Health Minister Gene Zwozdesky choked back tears as he read the text of the act he worked so hard to see passed in the Alberta legislature in 2008.
He paused several times to compose himself, saying, “ten years it took me,” referring to the amount of time he spent researching, composing and then advocating to see Bill 37 passed, which proclaims every fourth Saturday in November “Ukrainian Famine and Genocide (Holodomor) Memorial Day.”
The Ukrainian word “Holodomor” means “extermination by means of starvation,” Zwozdesky told the crowd, his voice cracking with emotion. The famine that killed millions of Ukrainians in those years was orchestrated by Soviet leader Josef Stalin as a means to subdue the independence-minded Ukrainian people. But the Soviet regime insisted the deaths were caused by a naturally occurring famine, and for years, survivors and their descendants have fought for recognition of, and education about, the true nature of that genocide.
“Part of our job is to educate and advocate,” Zwozdesky said. “So when these groups come asking you for support … help them to educate others,” he urged the assembled group.
“It’s always frustrating when there is denial of true history,” he said after the ceremony. “The most frustrating thing is that you have even today survivors still with us who vividly remember as young children what they had to go through in order to survive, and what they witnessed.”
Several of them sat in the front row listening to dignitaries speak, including Mayor Stephen Mandel and Edmonton Centre MP Laurie Hawn.
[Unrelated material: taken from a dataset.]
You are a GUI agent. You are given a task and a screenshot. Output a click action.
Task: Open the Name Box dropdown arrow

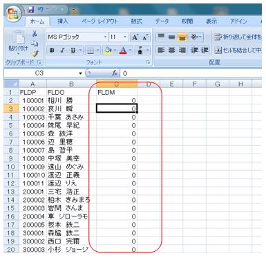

During the proceedings, they were handed red carnations by groups of children, which they later placed on the Holodomor memorial outside city hall, along with a wreath.
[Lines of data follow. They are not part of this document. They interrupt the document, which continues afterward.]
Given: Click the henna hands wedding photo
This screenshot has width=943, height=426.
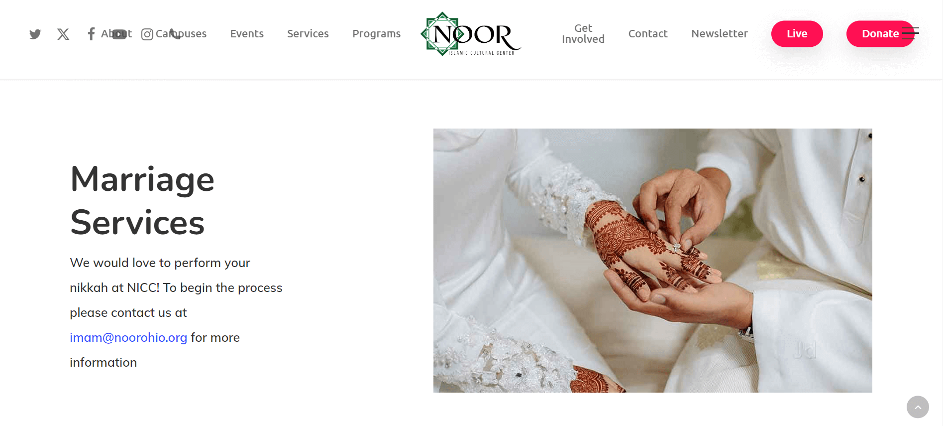Looking at the screenshot, I should 652,261.
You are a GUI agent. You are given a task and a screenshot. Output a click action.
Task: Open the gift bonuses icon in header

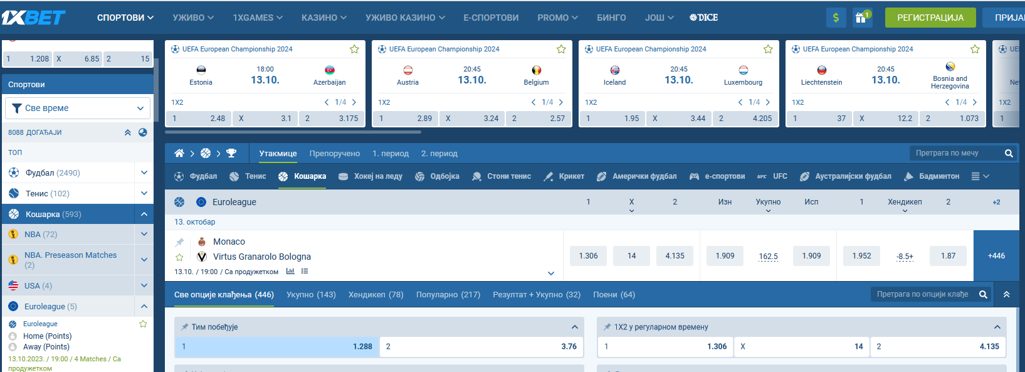tap(861, 18)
One of those survivors was Natalia Talanchuk, an 85-year-old Edmonton woman who lived through the famine as a child, along with her mother. Her father, a Ukrainian Orthodox priest, was arrested by the Soviets as an enemy of the state, put in prison and ultimately killed.
She was seven and eight years old during that time, but she remembers it “very vividly,” she said Saturday.
“There was nothing to eat. It was very seldom that you could get a piece of bread,” she recalled. Her mother had a bit of gold jewelry, including her wedding ring. At the Soviet store [Torgsin], gold could be exchanged for food, she added. By trading in the jewelry, she and her mother got enough flour, sugar and buckwheat to survive, but death was all around them.
“People were dying everywhere around me when I was growing up. In the morning, I was not supposed to look out the window because the dead people were sitting under the fence, on the street, and the horse and buggy was driving around and picking them up … My mom said don’t, but I did anyway and I saw them.”
Talanchuk believes it is important to remind young people today about the horrors of those years. “This generation, the young generation, some of them don’t know how good they have it, to have every day something to eat … It can happen and it happened then, for us. I’m lucky, just lucky that I survived.”